Spark Submit

Before you begin

Before you install Spark, we strongly recommend that you review the following Spark documentation, release notes, and known issues first:

You may also want to reference the https://spark.apache.org/docs/2.2.0/submitting-applications.html instructions on how to submit jobs for Spark.

If planning to use a MapR Spark client, you will first need to install and configure it before configuring Spark to work withPDI. If you are not using a MapR Spark client, proceed to Install and configure Spark client for PDI use.

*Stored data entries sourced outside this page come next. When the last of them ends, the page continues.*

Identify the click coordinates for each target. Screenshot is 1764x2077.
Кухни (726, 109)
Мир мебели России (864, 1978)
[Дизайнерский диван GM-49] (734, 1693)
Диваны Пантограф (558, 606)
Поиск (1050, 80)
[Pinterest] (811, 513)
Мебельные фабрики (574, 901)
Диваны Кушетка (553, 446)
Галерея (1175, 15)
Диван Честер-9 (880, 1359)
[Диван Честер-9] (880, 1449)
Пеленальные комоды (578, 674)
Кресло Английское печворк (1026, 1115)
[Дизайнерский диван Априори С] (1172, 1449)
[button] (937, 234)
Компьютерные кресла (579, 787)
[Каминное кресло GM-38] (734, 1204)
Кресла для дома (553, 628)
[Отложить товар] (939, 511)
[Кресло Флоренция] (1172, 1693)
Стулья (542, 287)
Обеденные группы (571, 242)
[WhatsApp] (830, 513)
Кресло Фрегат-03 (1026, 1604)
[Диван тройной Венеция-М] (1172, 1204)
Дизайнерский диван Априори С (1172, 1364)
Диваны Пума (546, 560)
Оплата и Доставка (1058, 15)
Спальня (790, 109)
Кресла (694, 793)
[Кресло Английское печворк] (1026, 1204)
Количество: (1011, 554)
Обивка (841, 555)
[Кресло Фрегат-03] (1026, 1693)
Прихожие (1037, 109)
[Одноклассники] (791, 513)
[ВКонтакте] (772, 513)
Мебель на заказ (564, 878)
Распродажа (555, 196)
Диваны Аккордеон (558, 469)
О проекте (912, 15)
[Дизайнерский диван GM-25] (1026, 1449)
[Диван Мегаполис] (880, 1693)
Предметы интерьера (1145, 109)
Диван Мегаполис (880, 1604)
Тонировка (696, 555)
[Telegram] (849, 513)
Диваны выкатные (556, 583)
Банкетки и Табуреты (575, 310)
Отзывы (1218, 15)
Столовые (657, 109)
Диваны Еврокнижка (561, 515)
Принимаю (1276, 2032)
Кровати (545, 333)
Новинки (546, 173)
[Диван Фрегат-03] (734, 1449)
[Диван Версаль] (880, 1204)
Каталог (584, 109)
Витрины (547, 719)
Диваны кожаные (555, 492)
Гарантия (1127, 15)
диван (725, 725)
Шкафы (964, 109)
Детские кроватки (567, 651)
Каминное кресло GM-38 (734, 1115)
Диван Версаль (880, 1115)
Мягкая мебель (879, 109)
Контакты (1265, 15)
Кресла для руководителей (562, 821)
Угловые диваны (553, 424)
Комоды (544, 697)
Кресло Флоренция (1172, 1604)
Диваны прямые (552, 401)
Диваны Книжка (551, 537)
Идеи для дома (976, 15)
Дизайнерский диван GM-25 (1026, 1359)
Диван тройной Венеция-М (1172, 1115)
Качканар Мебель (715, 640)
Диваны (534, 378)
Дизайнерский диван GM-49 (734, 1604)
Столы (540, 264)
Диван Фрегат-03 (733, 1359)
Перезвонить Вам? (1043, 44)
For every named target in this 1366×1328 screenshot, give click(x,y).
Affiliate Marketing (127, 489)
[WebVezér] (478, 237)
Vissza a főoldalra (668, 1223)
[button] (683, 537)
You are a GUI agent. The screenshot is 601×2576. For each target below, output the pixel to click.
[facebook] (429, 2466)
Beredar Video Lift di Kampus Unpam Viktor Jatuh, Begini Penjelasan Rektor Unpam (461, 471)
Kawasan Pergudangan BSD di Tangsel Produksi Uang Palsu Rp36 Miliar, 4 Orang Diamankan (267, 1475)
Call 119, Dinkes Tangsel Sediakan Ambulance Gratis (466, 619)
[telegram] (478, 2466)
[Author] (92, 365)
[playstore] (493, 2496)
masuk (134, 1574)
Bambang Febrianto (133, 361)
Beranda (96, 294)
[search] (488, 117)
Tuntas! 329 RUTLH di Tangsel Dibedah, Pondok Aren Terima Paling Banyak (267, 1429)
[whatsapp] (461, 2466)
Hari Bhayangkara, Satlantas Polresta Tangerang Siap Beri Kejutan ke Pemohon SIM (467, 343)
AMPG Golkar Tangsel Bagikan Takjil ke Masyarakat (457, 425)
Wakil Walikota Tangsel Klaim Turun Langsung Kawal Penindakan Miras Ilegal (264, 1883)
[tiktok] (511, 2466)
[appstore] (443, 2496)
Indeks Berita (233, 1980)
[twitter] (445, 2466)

Install and configure the MapR Spark client

The MapR Spark client is an Apache Spark client with a few adjustments to work in a MapR cluster. Perform the following steps to install and configure the MapR Spark client:

Procedure

Follow the instructions in http://maprdocs.mapr.com/51/AdvancedInstallation/SettingUptheClient-Instal_26982445-d3e172.html to set up your MapR packages, repositories, and MapR client for your version of MapR.
Copy the hive-site.xml file from the /opt/mapr/spark/your version of spark/conf folder on the MapR cluster to the MapR configuration folder on your client machines.
Install the MapR Spark client using the following command:
- sudo apt-get install mapr-spark
Follow the instructions in http://maprdocs.mapr.com/51/Spark/ConfigureSparkOnYarn_MapRClient.html to configure the hadoop-yarn-server-web-proxy JAR file to run Spark applications on Yarn.
Navigate to <SPARK_HOME>/conf folder and create the spark-defaults.conf file using the instructions in https://spark.apache.org/docs/latest/configuration.html.
Find the spark-assembly.jar file on a cluster node that has its own Spark client as shown in the following example:
- sudo find/ -name spark-assembly*
Copy the spark-assembly.jar file from your local machine to the cluster as shown in the following example:
- hadoop fs -put /Local Path To spark-assembly.jar /Path To Location On Cluster
Edit the spark-defaults.conf file to add the following code using your MAPRFS name and spark-assembly.jar file path from Step 7:
- spark.yarn.jar maprfs:///Path To Location On MAPRFS To Your spark-assembly file.jar

Results

You are now ready to install and configure your Spark client for use with PDI.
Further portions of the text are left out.